Czy manualna skrzynia biegów w takim aucie to dobry wybór? Absolutnie. Czy jest lepsza od automatu? Skądże. Ma jednak coś, czego próżno szukać w jakimkolwiek aucie z tego okresu - wyjątkowy charakter. I to właśnie on jest magnesem, który zaskakująco przyciąga mnie do tak głupiego samochodu.
Porsche Panamera z manualną skrzynią biegów jest rzadkością. LaFerrari to przy nim masówka
Jak myślicie, ile egzemplarzy Panamery zyskało manualną skrzynię? Pięć tysięcy? Dziesięć? Pudło.
Dokładnie 146 samochodów. Tylko tyle wyposażono w trzy pedały i w lewarek, którym trzeba machać. 96 z nich to wersja V8, czyli ta najbardziej pożądana. Co jak co, ale kombinacja wolnossącego V8 z manualną skrzynią biegów ma w sobie coś hipnotyzującego, co budzi ogromne pożądanie. Pozostałe 50 aut wyjechało z fabryki z V6-ką pod maską. Wciąż jest to ciekawa opcja, choć nie ma tego charakteru.
Z ciekawości zacząłem rozglądać się po różnych portalach ogłoszeniowych. Obecnie na rynku jest tylko jeden egzemplarz na sprzedaż - piękna V8-ka w klasycznej czerni. Nie ukrywam, że na widok tego auta zaczynam się lekko ślinić. Zresztą jestem w tej bardzo wąskiej grupie osób, które uwielbiają wygląd pierwszej generacji Panamery. Powiem więcej - dużo bardziej doceniam wersję sprzed liftingu i uważam, że była ona idealna.

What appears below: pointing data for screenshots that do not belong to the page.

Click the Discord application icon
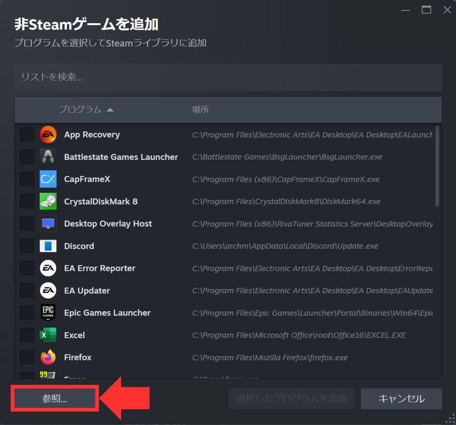 tap(49, 246)

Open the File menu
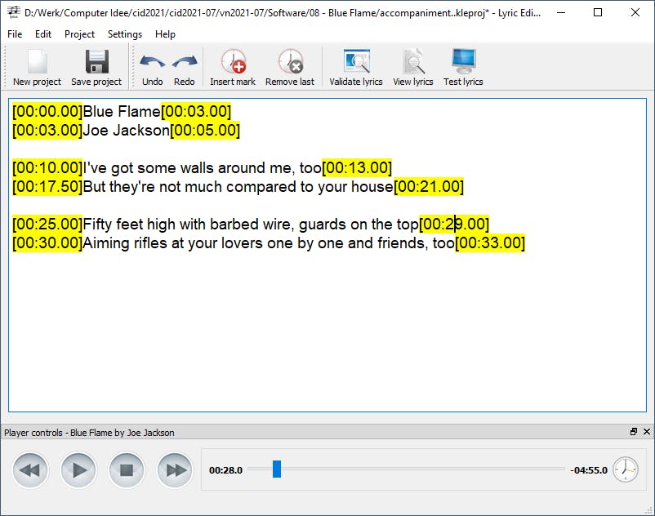tap(15, 34)
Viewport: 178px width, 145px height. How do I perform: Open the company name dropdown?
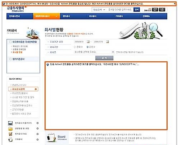point(113,52)
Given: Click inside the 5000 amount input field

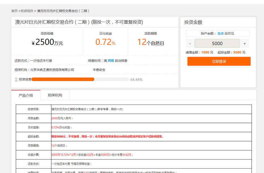Looking at the screenshot, I should click(x=217, y=43).
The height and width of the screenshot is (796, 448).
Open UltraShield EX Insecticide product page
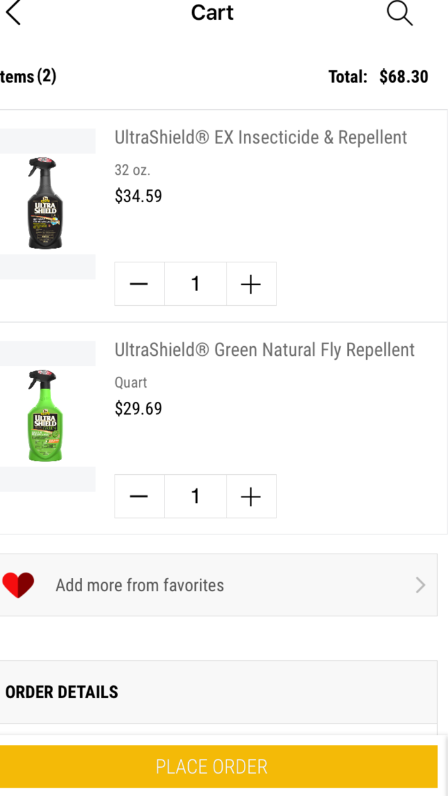(x=260, y=137)
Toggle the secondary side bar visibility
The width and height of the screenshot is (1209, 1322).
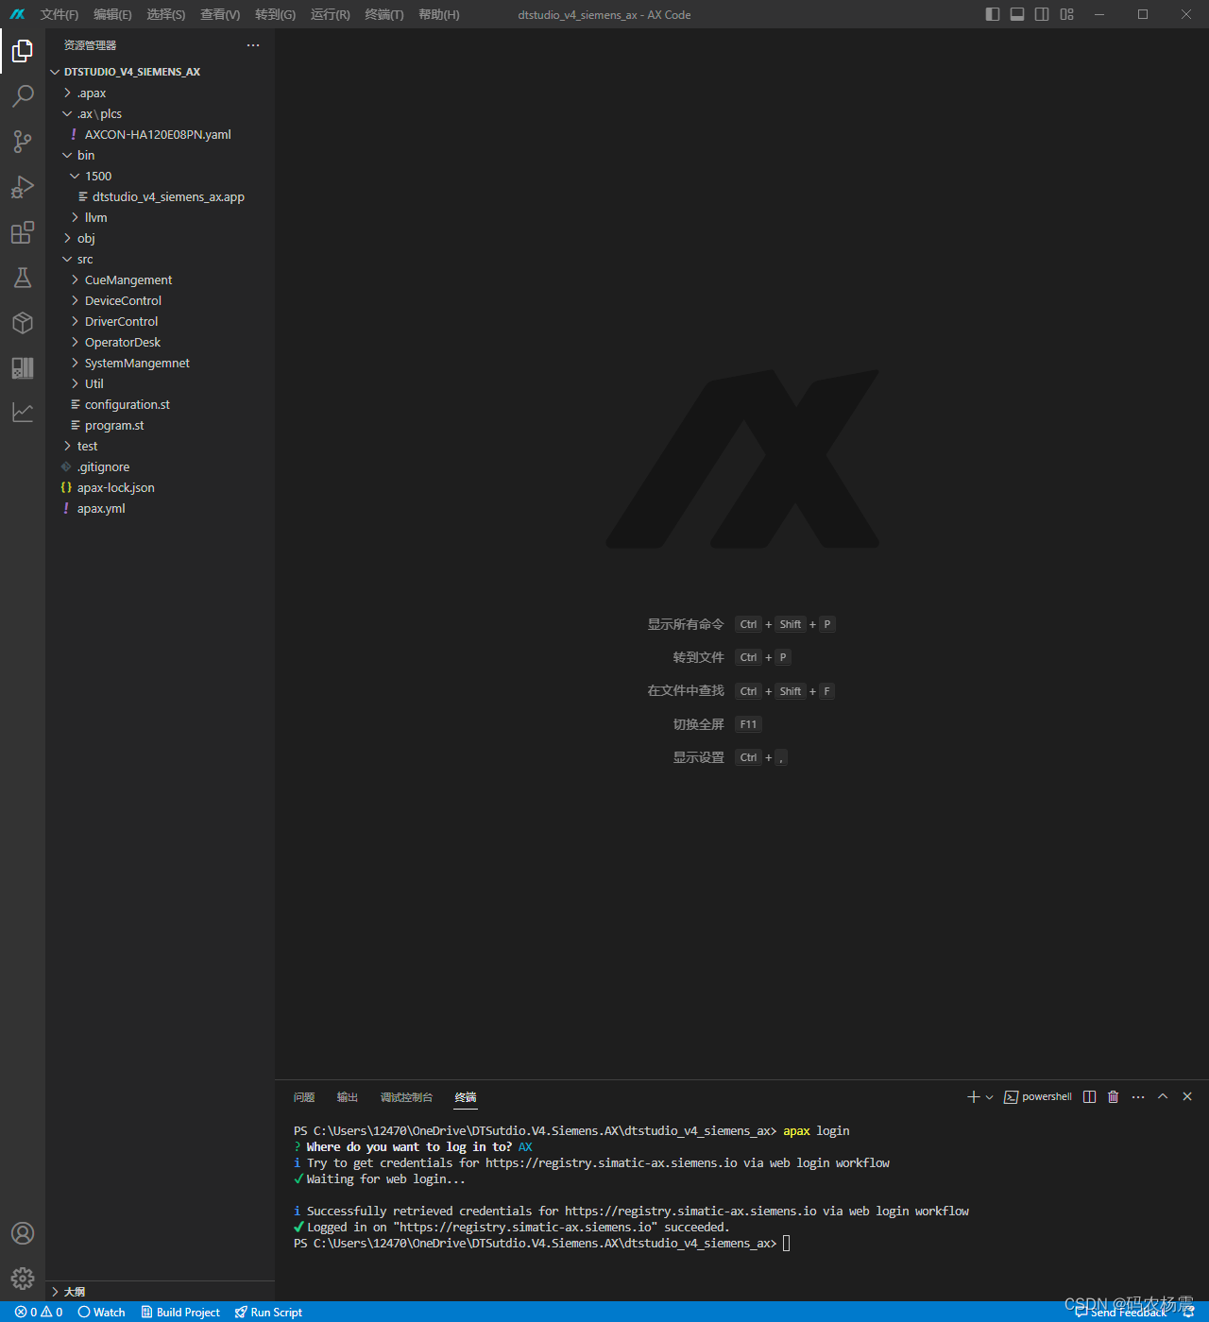point(1041,14)
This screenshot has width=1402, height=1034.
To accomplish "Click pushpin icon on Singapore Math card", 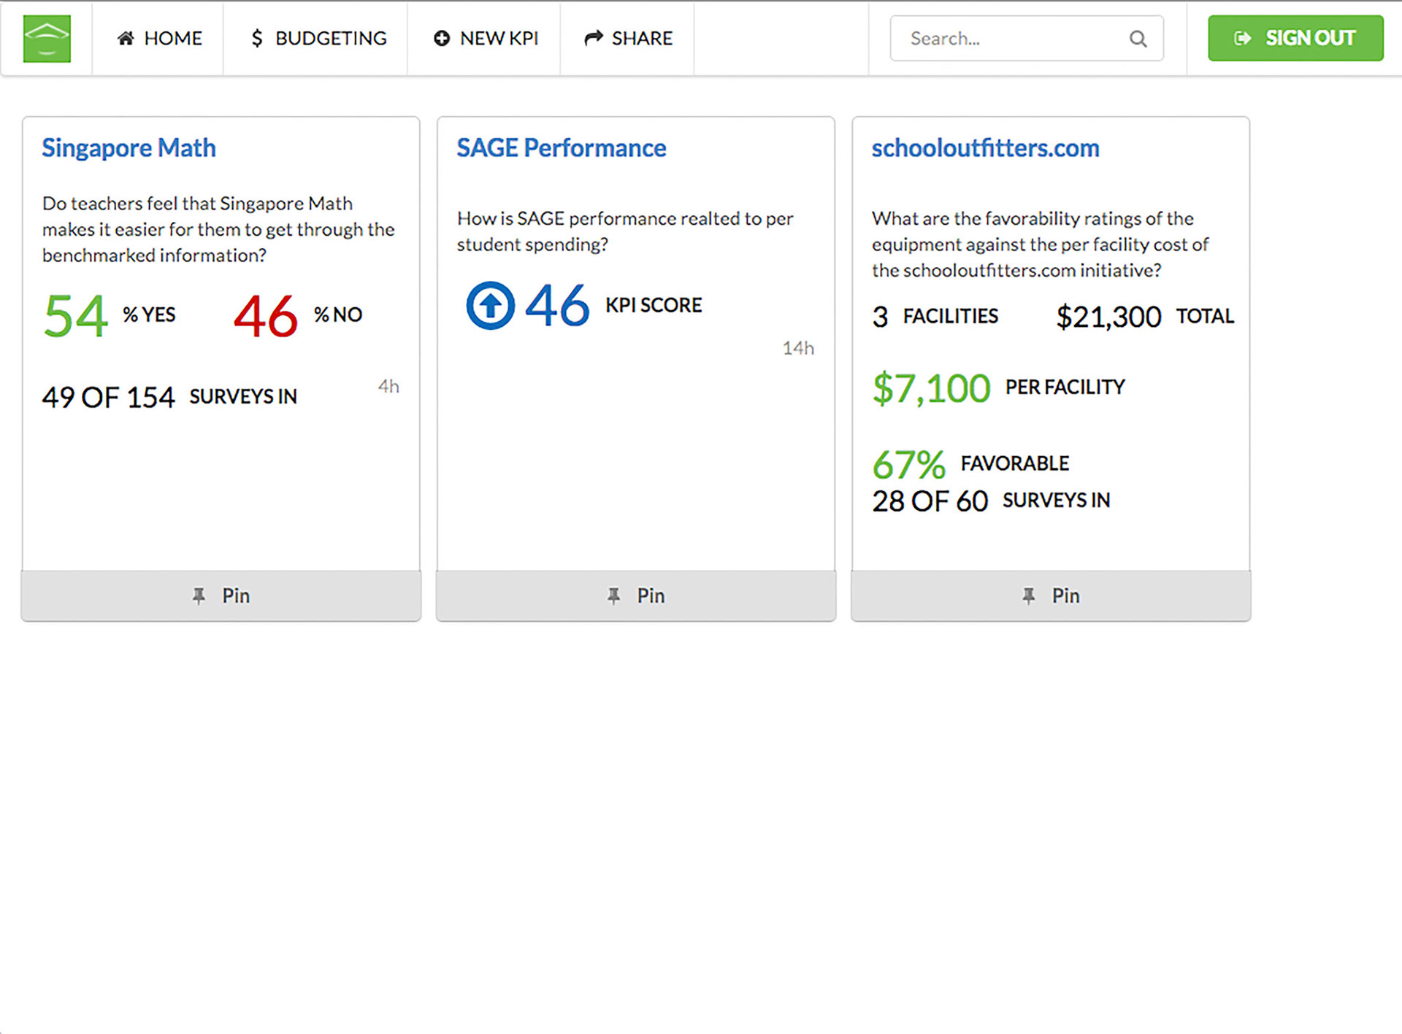I will tap(199, 596).
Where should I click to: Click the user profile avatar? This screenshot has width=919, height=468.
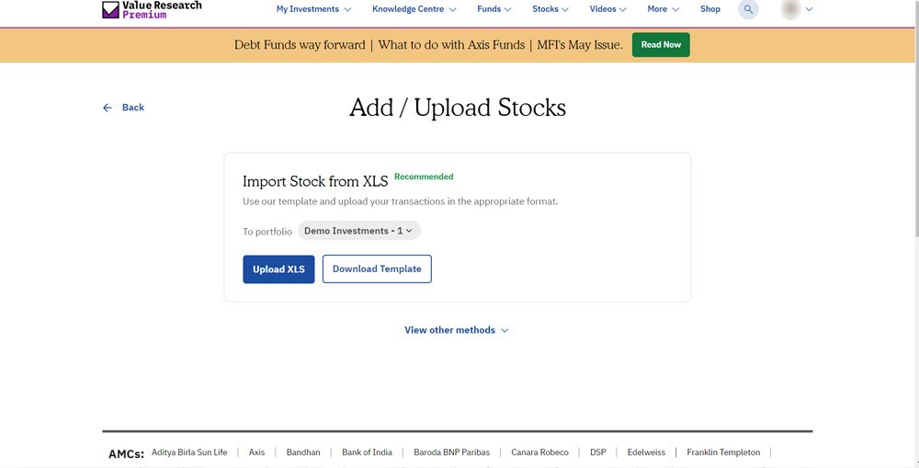click(790, 9)
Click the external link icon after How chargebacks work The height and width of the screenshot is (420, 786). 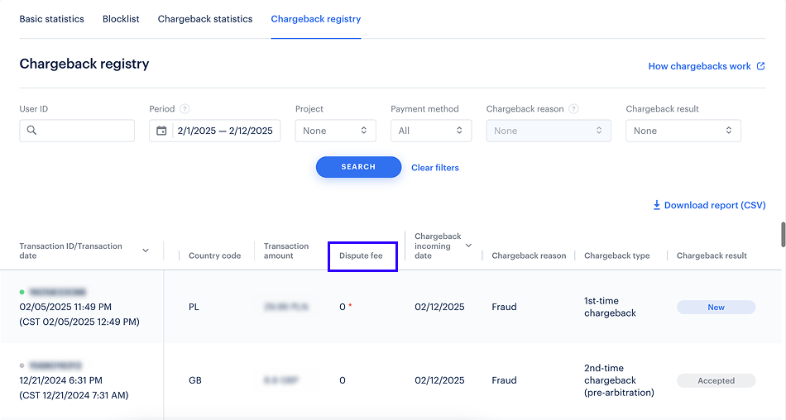[x=761, y=66]
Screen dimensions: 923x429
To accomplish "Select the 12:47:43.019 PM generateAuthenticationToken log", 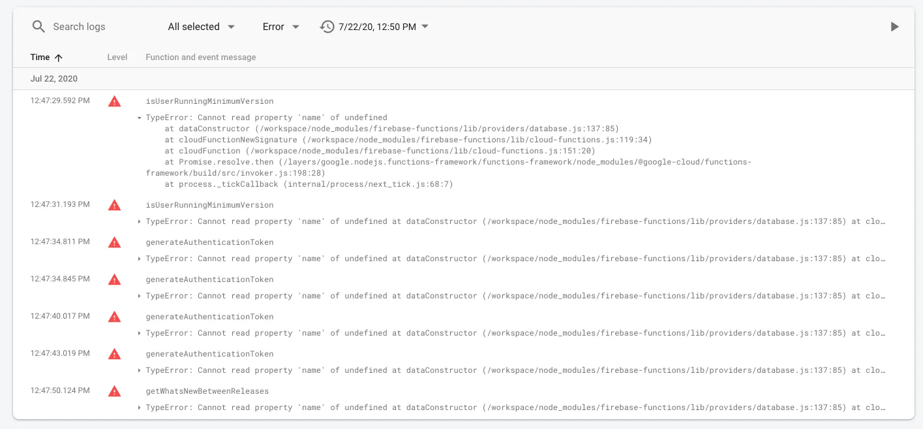I will [209, 354].
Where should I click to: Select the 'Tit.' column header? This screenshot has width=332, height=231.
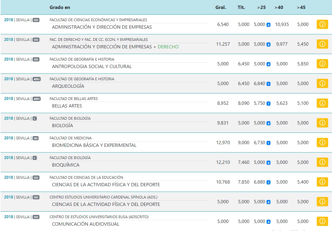pyautogui.click(x=241, y=7)
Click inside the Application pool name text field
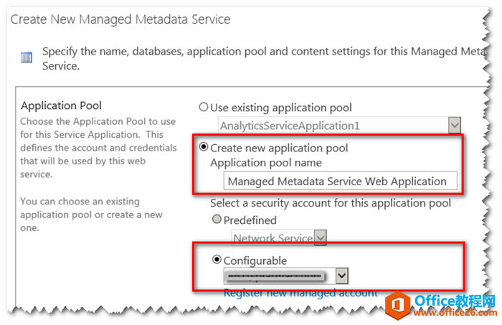Image resolution: width=502 pixels, height=325 pixels. pyautogui.click(x=337, y=182)
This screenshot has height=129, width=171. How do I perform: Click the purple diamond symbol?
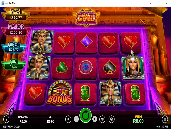tap(86, 42)
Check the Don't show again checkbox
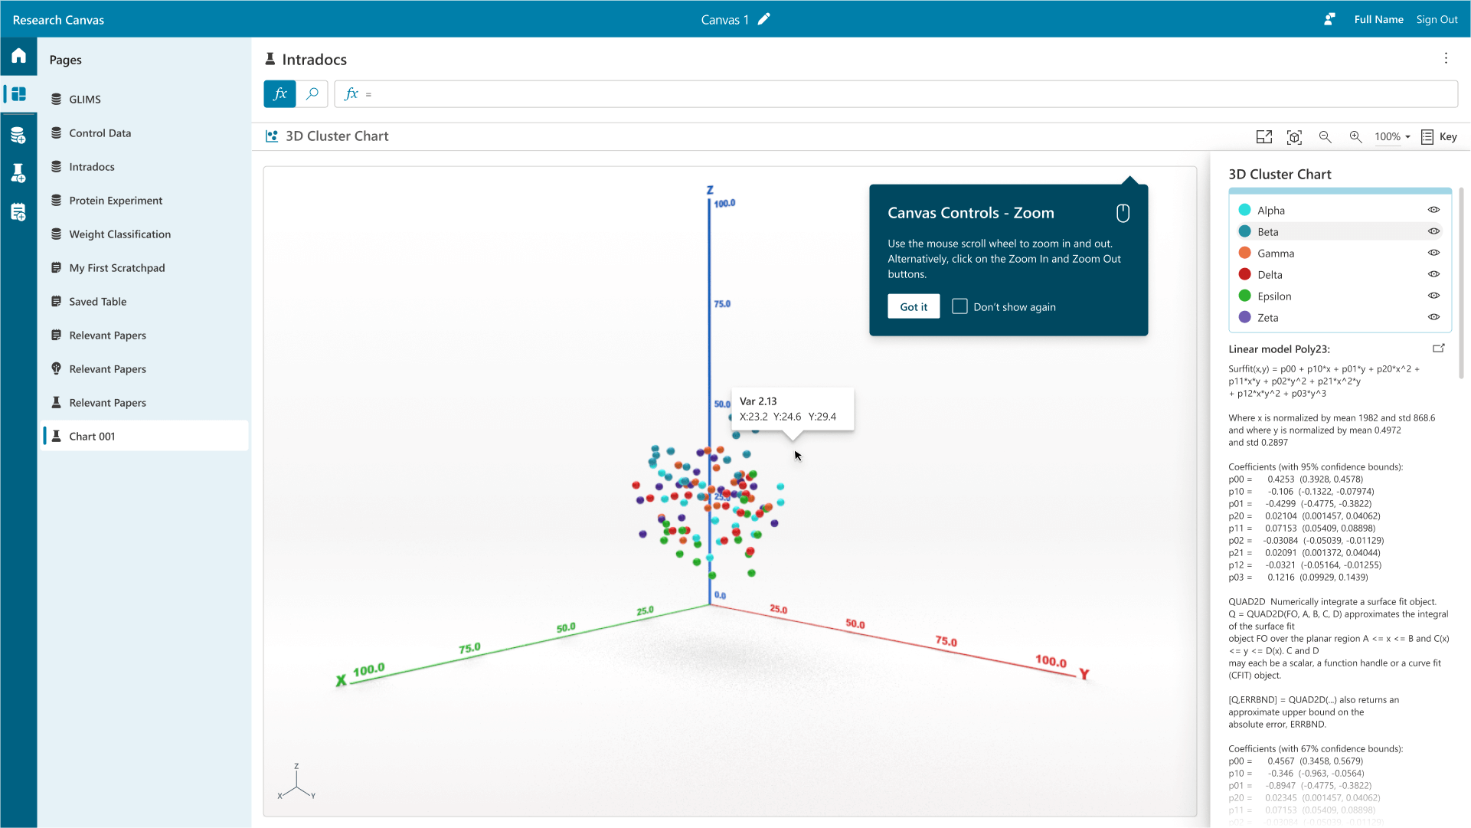The height and width of the screenshot is (828, 1471). (959, 306)
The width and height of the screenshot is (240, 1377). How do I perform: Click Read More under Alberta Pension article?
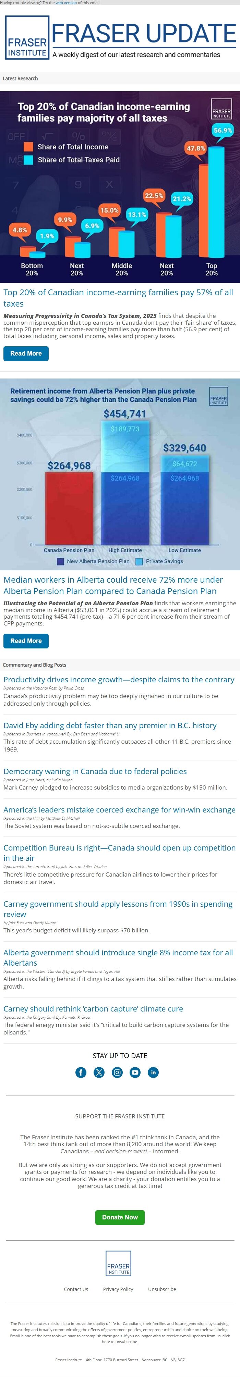pos(26,640)
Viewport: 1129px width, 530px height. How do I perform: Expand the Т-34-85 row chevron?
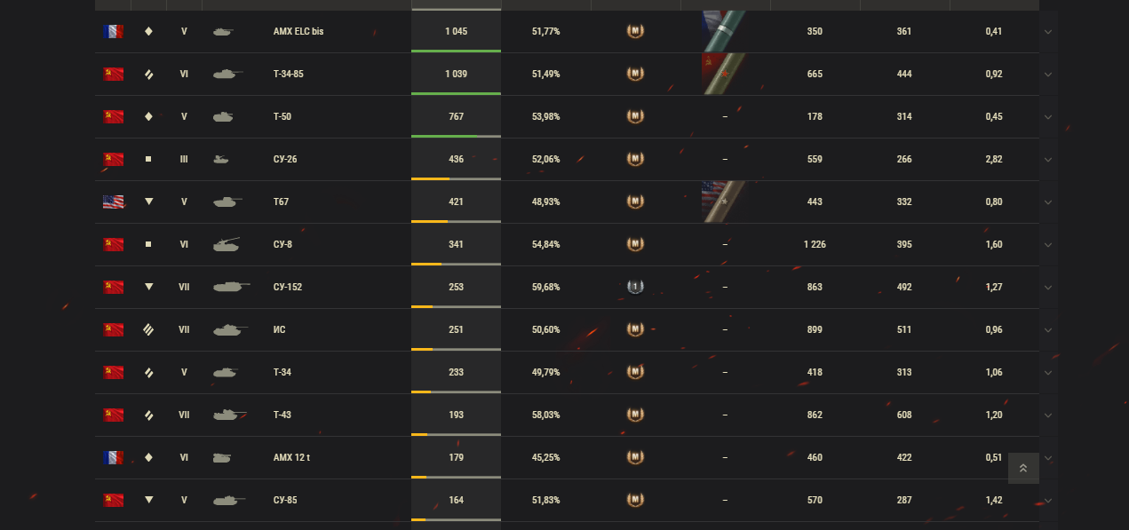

Przede wszystkim Porsche stworzyło coś, co jednocześnie nawiązywało do charakteru marki, a zarazem było powiewem świeżości. Jedyną alternatywą dla takiej wolnossącej V8-ki z manualną skrzynią biegów może być tutaj GTS, choć to już zupełnie inna bajka.
Poza tym powiedzmy sobie jedno: Panamera może i wygląda dziwnie, ale jeździ doskonale. A gdy mamy w niej pedał sprzęgła i lewarek skrzyni biegów, to dostajemy naprawdę ciekawe GT, które ucieszy na krętych górskich drogach.